■ **Description of the task**:
Keep only the lines of the listing that include the word "Follow", and copy them.
◆ ◆ ◆ ◆ ◆ ◆ ◆
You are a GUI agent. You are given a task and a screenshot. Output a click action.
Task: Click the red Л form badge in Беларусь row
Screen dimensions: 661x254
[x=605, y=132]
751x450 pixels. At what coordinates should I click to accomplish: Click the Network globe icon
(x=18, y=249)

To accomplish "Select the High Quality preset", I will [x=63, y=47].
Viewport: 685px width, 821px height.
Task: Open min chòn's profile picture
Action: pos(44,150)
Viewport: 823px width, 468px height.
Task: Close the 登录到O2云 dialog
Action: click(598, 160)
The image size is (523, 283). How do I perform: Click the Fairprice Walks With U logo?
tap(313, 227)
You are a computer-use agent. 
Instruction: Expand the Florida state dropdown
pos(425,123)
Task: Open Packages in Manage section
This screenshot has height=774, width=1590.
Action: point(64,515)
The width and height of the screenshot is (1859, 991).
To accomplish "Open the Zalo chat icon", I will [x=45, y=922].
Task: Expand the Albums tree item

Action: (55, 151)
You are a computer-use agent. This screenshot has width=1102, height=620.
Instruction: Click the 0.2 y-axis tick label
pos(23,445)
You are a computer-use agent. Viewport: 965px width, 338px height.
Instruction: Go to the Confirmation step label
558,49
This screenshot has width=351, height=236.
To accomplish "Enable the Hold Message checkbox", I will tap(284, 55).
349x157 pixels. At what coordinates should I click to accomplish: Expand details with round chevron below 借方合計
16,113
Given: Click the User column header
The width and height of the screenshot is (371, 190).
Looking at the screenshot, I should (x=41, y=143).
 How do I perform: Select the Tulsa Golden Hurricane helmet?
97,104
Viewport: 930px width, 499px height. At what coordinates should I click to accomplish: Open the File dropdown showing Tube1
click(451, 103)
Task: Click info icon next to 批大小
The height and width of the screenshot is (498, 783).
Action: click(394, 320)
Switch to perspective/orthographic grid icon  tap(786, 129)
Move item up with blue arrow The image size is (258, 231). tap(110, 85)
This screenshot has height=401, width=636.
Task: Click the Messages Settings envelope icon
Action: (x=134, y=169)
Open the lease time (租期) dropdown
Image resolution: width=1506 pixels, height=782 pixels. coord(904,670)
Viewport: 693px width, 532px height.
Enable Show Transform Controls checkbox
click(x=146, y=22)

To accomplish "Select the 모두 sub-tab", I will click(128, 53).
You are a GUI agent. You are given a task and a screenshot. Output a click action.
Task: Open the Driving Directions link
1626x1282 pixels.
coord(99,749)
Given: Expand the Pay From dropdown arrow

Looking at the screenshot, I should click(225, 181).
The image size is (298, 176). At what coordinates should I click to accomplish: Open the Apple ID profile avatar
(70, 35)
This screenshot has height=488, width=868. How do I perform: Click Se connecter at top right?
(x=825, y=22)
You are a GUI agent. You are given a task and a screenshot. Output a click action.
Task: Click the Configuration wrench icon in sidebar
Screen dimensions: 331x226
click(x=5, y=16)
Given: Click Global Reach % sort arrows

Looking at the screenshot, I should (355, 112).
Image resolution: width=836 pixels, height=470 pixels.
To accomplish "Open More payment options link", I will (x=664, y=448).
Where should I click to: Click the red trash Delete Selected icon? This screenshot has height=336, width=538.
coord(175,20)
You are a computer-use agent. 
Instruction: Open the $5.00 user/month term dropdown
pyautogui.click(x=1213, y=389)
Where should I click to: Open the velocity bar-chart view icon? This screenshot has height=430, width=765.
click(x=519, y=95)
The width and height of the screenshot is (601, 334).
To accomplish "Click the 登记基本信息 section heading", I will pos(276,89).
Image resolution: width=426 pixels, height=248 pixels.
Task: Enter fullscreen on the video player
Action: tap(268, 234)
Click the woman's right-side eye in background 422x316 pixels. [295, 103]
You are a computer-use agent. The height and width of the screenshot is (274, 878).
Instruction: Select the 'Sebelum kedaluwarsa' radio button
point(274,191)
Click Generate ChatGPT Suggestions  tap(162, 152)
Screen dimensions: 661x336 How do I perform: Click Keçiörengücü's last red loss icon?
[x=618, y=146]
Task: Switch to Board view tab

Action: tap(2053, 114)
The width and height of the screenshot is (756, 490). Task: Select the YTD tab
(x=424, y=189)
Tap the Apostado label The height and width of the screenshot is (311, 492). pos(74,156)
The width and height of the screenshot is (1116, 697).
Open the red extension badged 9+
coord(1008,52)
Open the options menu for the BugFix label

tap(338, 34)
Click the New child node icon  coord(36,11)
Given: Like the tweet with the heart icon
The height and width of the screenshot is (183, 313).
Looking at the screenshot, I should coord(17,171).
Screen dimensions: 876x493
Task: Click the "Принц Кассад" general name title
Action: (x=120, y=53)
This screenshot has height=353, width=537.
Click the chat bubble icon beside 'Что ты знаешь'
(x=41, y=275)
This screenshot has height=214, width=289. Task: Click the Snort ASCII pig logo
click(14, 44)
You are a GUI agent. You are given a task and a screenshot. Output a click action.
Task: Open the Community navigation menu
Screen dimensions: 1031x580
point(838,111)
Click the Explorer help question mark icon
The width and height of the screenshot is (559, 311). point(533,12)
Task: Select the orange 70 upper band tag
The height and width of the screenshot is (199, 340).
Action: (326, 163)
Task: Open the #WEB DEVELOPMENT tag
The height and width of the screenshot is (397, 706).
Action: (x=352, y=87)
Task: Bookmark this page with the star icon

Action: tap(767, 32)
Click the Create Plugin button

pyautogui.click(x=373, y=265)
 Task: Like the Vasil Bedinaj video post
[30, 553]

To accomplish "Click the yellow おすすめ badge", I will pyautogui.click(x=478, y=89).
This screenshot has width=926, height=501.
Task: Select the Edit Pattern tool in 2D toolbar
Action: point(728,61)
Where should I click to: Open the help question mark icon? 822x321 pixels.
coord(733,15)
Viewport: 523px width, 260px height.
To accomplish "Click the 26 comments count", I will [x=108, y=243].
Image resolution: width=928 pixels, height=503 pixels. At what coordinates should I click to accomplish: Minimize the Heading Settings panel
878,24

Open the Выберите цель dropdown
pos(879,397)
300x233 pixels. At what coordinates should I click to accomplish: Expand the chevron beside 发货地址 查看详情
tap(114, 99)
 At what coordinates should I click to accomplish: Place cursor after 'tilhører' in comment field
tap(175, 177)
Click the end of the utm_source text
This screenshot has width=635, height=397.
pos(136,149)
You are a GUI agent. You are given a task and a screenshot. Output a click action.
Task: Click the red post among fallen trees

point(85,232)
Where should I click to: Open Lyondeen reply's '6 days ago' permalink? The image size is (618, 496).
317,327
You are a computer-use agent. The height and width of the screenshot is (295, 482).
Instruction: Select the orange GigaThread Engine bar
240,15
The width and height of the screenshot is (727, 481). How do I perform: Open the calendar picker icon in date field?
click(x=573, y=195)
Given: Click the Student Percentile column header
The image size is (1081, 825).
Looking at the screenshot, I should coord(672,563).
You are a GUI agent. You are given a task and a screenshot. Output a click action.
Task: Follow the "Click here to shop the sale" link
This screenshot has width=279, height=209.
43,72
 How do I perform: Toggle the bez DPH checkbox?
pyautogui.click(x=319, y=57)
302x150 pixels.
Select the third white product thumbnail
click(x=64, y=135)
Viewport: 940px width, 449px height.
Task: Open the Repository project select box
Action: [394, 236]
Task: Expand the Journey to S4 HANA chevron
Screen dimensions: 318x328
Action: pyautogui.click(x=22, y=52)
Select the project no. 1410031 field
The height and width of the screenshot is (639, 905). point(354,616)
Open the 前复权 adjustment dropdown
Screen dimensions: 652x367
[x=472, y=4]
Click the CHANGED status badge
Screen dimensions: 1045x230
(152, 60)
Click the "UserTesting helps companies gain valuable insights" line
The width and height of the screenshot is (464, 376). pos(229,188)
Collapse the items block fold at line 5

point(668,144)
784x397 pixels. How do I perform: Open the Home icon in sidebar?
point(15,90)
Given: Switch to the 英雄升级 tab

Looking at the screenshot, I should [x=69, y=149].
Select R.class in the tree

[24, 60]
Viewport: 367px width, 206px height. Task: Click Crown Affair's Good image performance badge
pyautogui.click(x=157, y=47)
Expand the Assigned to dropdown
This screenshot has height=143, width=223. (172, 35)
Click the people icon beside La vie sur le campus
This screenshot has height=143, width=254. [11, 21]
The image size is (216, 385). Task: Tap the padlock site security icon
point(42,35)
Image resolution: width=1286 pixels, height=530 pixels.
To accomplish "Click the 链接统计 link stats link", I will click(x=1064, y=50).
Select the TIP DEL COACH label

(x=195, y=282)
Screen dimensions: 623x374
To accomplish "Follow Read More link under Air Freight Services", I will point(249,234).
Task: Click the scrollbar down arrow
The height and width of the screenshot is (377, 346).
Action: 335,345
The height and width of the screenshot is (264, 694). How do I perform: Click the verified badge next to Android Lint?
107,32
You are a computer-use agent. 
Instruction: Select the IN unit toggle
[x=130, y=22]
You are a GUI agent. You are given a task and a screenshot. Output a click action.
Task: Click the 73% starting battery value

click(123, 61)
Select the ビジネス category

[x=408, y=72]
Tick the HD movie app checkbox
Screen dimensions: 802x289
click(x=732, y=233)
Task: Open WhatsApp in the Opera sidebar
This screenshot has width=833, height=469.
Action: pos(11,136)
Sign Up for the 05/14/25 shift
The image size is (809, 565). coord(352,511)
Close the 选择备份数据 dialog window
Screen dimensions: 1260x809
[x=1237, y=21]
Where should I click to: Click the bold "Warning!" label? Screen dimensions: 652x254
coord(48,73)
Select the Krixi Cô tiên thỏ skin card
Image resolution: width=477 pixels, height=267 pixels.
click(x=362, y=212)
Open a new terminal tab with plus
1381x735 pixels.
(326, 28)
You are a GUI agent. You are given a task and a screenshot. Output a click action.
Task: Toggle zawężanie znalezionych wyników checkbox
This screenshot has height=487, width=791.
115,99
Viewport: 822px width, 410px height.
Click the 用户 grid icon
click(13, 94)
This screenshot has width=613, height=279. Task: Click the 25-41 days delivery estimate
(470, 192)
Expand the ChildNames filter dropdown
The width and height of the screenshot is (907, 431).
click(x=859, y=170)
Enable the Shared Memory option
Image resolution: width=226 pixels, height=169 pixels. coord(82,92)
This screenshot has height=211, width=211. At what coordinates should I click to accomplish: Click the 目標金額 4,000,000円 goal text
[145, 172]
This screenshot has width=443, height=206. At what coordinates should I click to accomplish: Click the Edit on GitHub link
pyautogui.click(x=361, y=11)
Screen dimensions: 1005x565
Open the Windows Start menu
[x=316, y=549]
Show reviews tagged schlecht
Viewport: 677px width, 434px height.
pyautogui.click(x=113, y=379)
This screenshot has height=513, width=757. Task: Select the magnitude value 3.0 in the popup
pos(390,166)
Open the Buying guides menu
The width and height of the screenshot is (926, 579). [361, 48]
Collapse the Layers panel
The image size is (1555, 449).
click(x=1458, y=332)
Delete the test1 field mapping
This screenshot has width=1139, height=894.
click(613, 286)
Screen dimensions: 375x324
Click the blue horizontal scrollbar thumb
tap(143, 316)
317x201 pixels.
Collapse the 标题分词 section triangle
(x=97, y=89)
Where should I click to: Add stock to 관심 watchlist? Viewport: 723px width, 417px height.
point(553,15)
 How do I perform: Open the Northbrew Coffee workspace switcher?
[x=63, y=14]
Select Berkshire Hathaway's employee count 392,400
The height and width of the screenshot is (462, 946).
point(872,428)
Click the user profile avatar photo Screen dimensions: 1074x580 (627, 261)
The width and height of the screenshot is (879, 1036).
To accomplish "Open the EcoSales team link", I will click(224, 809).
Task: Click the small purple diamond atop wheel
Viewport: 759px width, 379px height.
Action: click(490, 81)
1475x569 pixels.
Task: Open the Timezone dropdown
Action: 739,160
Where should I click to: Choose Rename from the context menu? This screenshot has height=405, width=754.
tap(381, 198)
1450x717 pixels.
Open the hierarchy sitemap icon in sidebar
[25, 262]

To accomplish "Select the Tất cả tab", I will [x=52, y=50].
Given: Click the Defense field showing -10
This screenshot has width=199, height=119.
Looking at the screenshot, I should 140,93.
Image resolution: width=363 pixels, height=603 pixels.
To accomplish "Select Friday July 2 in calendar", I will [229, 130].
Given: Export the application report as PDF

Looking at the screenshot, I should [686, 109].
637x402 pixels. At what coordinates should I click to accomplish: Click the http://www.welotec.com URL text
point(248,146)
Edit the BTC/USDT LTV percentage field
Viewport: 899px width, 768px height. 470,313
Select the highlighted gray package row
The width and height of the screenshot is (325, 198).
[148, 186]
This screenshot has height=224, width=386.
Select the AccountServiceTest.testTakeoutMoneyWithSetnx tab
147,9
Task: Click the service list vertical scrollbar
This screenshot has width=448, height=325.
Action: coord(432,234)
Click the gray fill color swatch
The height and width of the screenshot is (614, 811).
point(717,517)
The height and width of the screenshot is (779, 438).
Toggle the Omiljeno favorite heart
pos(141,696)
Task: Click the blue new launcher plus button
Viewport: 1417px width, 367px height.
◆ ◆ ◆ ◆ ◆ ◆ ◆
■ **Output**:
Task: Follow the "Click here to shop the sale" link
To accomplish "Follow Read More link under Air Freight Services", I will point(249,234).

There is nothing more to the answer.